* [Recorded data]:
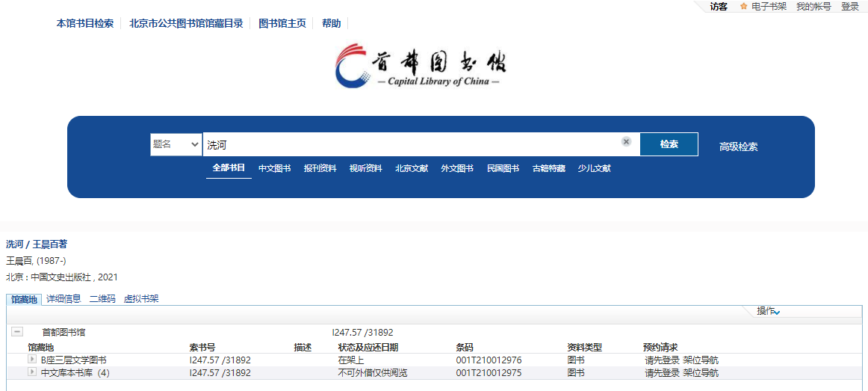Switch to the 详细信息 tab
The height and width of the screenshot is (391, 868).
coord(63,299)

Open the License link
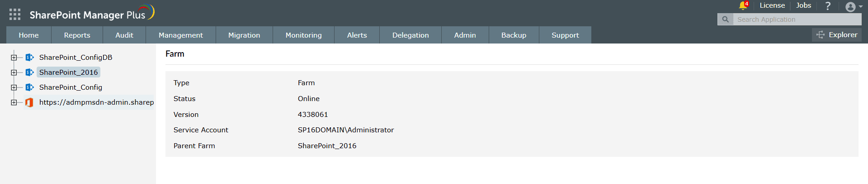click(772, 5)
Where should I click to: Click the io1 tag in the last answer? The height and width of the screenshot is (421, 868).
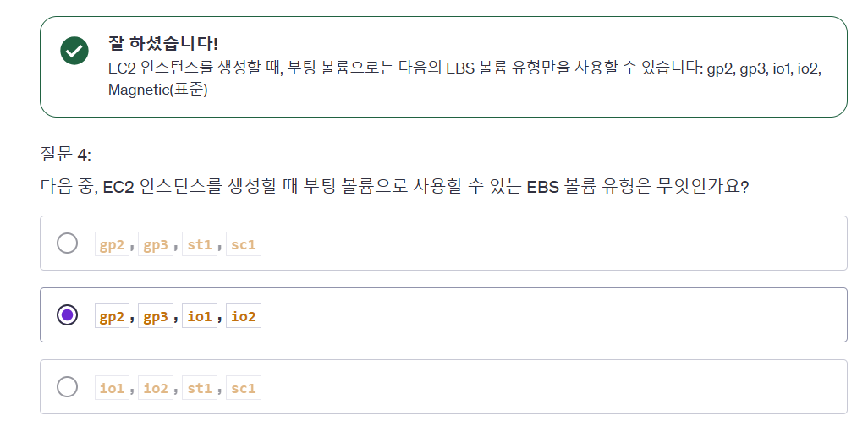(x=112, y=388)
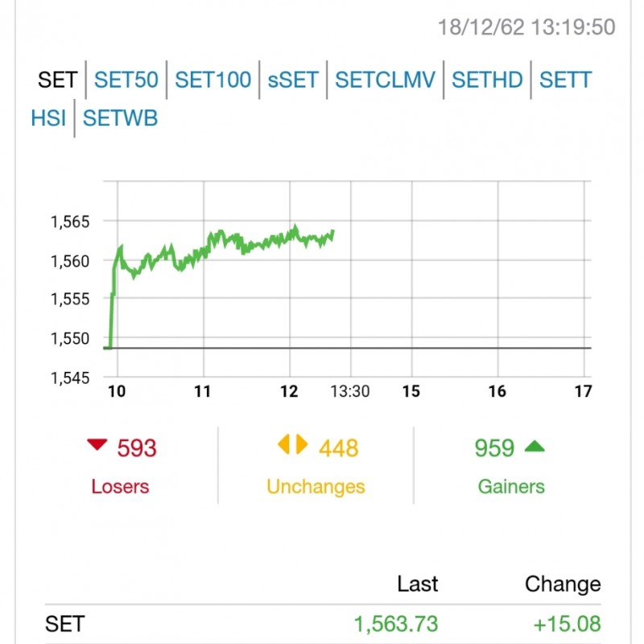The width and height of the screenshot is (644, 644).
Task: Open the SET100 index tab
Action: (x=213, y=80)
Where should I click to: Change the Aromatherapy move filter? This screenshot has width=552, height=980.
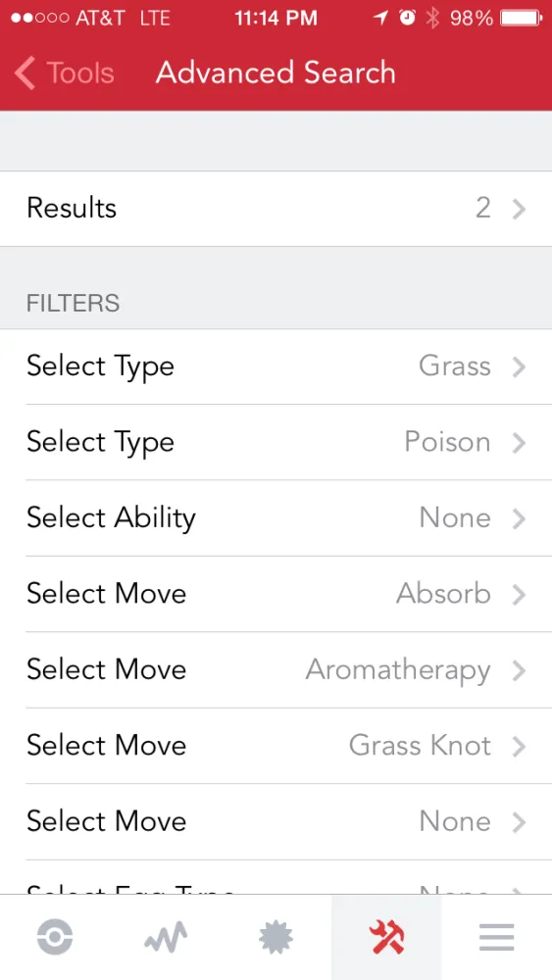[x=276, y=670]
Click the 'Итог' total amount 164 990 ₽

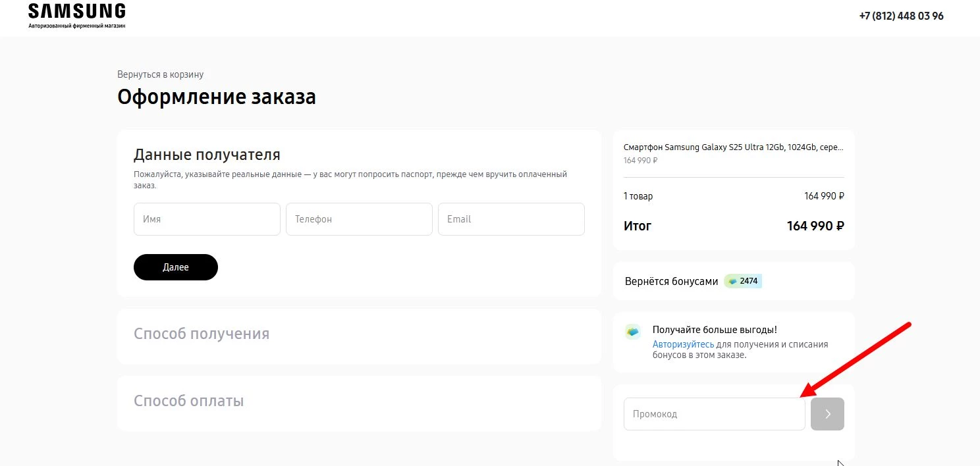click(815, 226)
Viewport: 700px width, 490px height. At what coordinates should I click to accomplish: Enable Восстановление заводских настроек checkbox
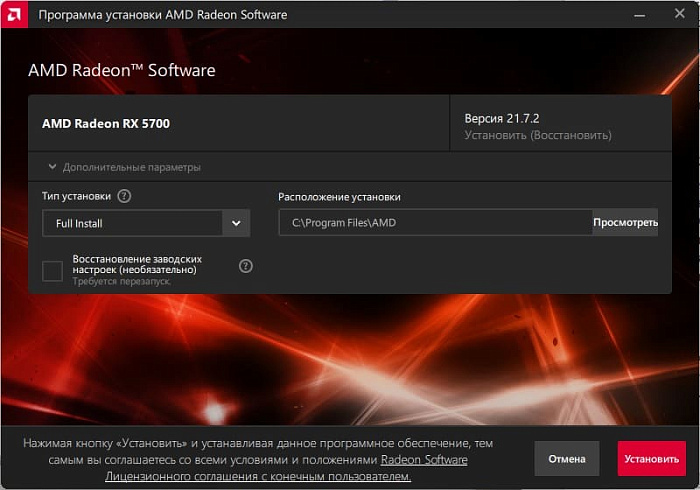pos(52,271)
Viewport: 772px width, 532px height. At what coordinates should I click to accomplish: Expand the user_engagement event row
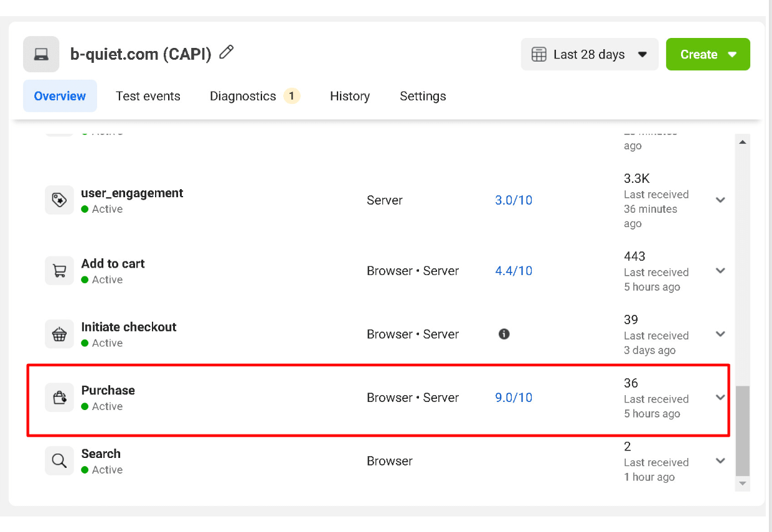pos(720,200)
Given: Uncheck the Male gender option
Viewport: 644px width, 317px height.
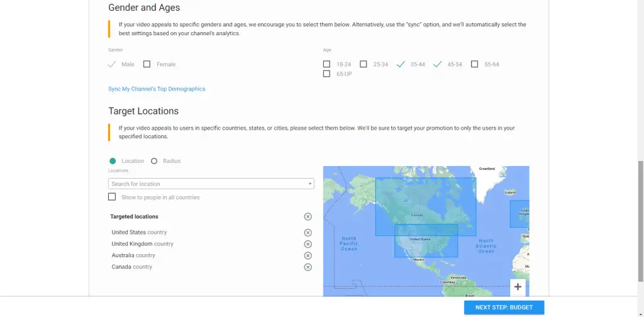Looking at the screenshot, I should (x=112, y=64).
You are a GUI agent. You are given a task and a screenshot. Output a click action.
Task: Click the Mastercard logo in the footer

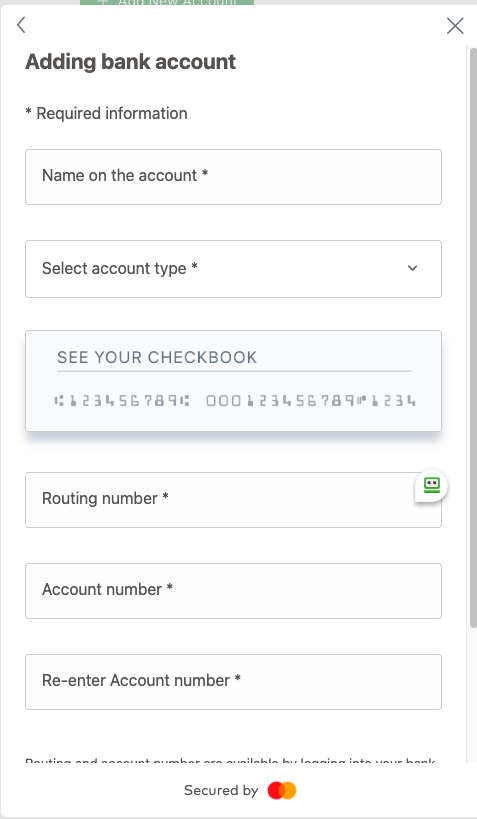(282, 790)
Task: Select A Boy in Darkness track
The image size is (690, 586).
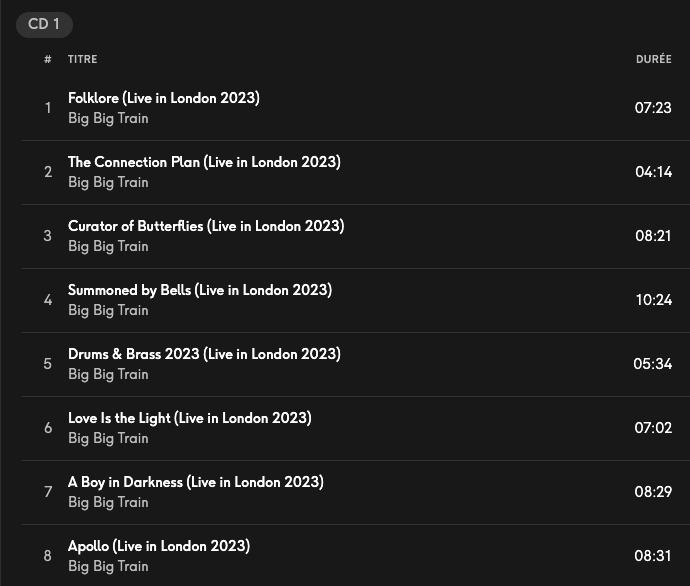Action: (195, 482)
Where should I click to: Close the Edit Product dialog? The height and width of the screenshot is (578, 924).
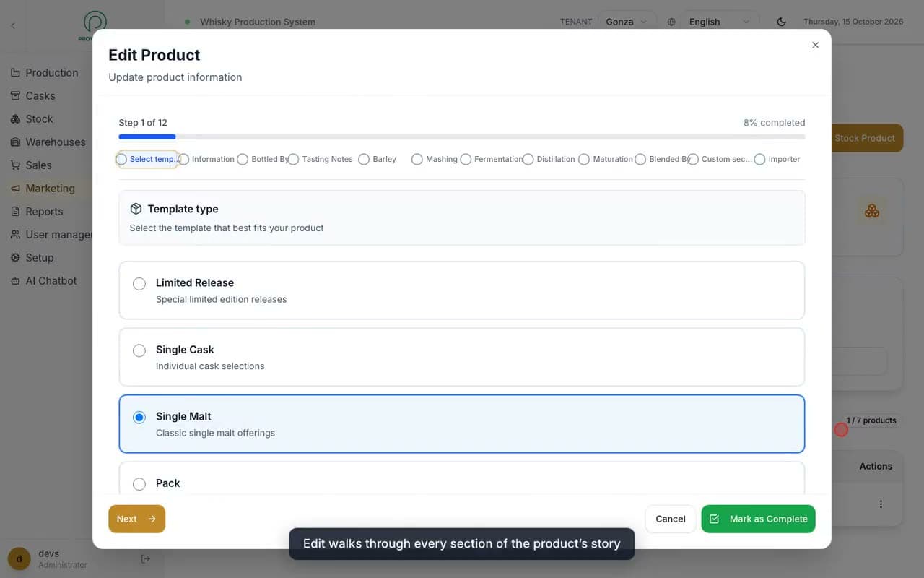tap(815, 45)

* [Exercise objective]:
Only the lines from the one with "Click the 'Итог' total amount 164 990 ₽" through the final line of the entries belong in the answer, set down exactly, with both ends included and no pictures.

* [Your solution]:
Click the 'Итог' total amount 164 990 ₽

click(815, 226)
Viewport: 700px width, 490px height. At what coordinates should I click to accomplish: Enable Восстановление заводских настроек checkbox
pos(52,271)
Viewport: 772px width, 532px height. At what coordinates should I click to accomplish: Expand the user_engagement event row
pos(720,200)
Given: Uncheck the Male gender option
Viewport: 644px width, 317px height.
Looking at the screenshot, I should (x=112, y=64).
You are a GUI agent. You are given a task and a screenshot. Output a click action.
Task: Click the Mastercard logo in the footer

(282, 790)
Task: Select A Boy in Darkness track
The image size is (690, 586).
Action: (195, 482)
Where should I click to: Close the Edit Product dialog? The height and width of the screenshot is (578, 924).
tap(815, 45)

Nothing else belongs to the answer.